I have this dog — her name is Idgie (pronounced id-jee). She's 80 pounds of snuggles and sass in equal measure. I rescued her as a flea-infested pup dumped on a rural country road, and she's been my BFF for the nine and a half years since. God knows I love her.
Here's the thing, though: She stinks.
I'm not talking a musty-dog-needs-a-bath kind of stench. I mean the ol' girl is gassy, and that gas could very nearly peel paint off the walls. I only wish I was exaggerating.
The gravity of her flatulence is well-known in our household, as Idgie tends to satellite from room to room, positioning herself closest to her people. While this is flattering and we undoubtedly love having her near, it also means we're in the line of fire.
Many a movie night has been disbanded by Idgie's pungent odor. I kid you not — when she lets a particularly potent one rip, it's every man for himself. My husband, my kids and I all stumble over one another, mouths covered in shirt collars, trying to make a break for the nearest door. It's DEFCON 1.
After suffering through a distinctively stinky spell one night, I started wondering: Why do dog farts smell so bad? In my experience, it is a stench far worse than that created by any human.
So I decided to do a little research on the subject and checked in with some experts to discuss "stinky dog farts." (Side note: Man, my job is weird sometimes.)
What I found, to my relief, was that this isn't a problem relegated just to my fat, sassy and extremely flatulent dog. In fact, it's pretty common. To save you a pseudo-embarrassing Google search of your own, here is what I learned.
When it comes to leaking out noxious smog, dogs are not that unlike their human counterparts. According to VetWest, the main culprits of flatulence are swallowing air — in dogs' cases, this happens when they gulp down their food or water — and indigestion.
But the food that dogs are eating could be the root of some of that stink as well. Vet extraordinaire Dr. Brett Cordes (aka Brett the Vet) of Arizona Animal Hospital told us that “some of the foods that they eat are rich in sulfur-producing gas. The more sulfur in the food, the worse the gas smells."
What are some of those sulfur-rich foods? Beans and eggs are the biggest culprits. Soybeans are used in lots of dog foods, so if you are determined the lessen the stench of your pup's poots, try a dog food that does not contain soy.
I know what you are thinking... puppy farts are the worst! How can cute little creatures that produce such perfect puppy breath also create such spectacularly horrible clouds of stink? My line of thought has always been that puppy farts are next-level smelly, but I couldn't find any hard evidence to this effect. However, perhaps it's a phenomenon that is simply undocumented. I mean, what scientists want to be the ones signed on to test that theory?
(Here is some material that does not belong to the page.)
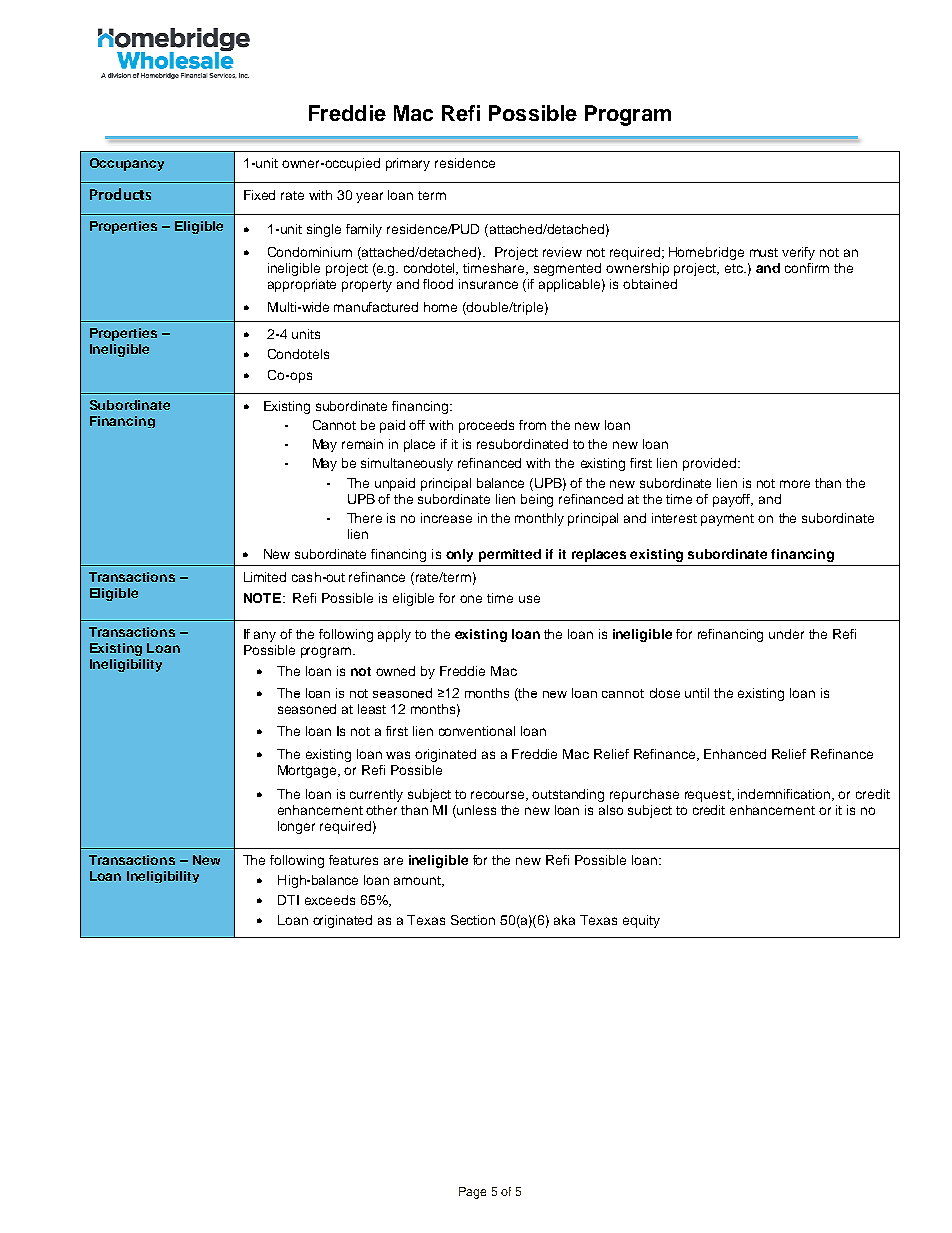  Describe the element at coordinates (362, 444) in the screenshot. I see `remain` at that location.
Determined to find an answer to my puppy fart suspicions, I asked Brett the Vet for his thoughts on the matter. "That notion is actually a myth," he said of puppy poots. "We hold puppies near and dear to our heart and therefore our nose. So when they have gas, it's just closer to our face." Ew... Well, now I know.
Aside from the obvious unpleasantness, pungent pooting by your pooch generally isn't any cause for concern. However, if it seems especially frequent and/or is accompanied by other symptoms, it's best to take your pup to the vet for a checkup.
"It's not generally a cause for concern unless it's followed up by something even more nasty — diarrhea," explained Brett the Vet. "If the smelly gas is accompanied by diarrhea or vomiting, it could be a sign that your dog has a GI problem or got into something, including parasites or the garbage."
Here's the good news: Yes, there are certain measures you can take to minimize the eye-watering impact of the smells coming from your dog's derriere. If you are a naughty human like me, who gives in to your dog's pitiful pleas for table scraps, consider this your cease and desist order. In fact, going all natural with your dog's diet can make a world of difference in curbing stinky toots. Along with avoiding sulfur producing foods like beans and eggs, stay away from dog foods that contain processed ingredients as well as hard-to-digest ingredients like wheat and corn.
Just remember to make changes to your dog's diet gradually, lest you exacerbate the situation (wait, it could get worse?). There are also natural supplements and enzymes on the market that may help with your pup's poots — you know, like Beano for canines. Another idea? Put your pup on an exercise regimen. The more your pooch's booty is on the go, the better it is for his or her digestive health.
The bottom (pun intended) line? It is what it is. Brett the Vet confirmed, "Dog farts are pretty unavoidable. But arguably they are more socially acceptable than people farts. In many cases, we think they're cute, aside from the odor. Actually, the more we treat our pets like people, the more like people they become, and the more farts they will make."
So basically, keep a couple of canisters of air freshener handy, and hope for the best, human! Now excuse me while I go stock up on organic dog kibble and Febreze.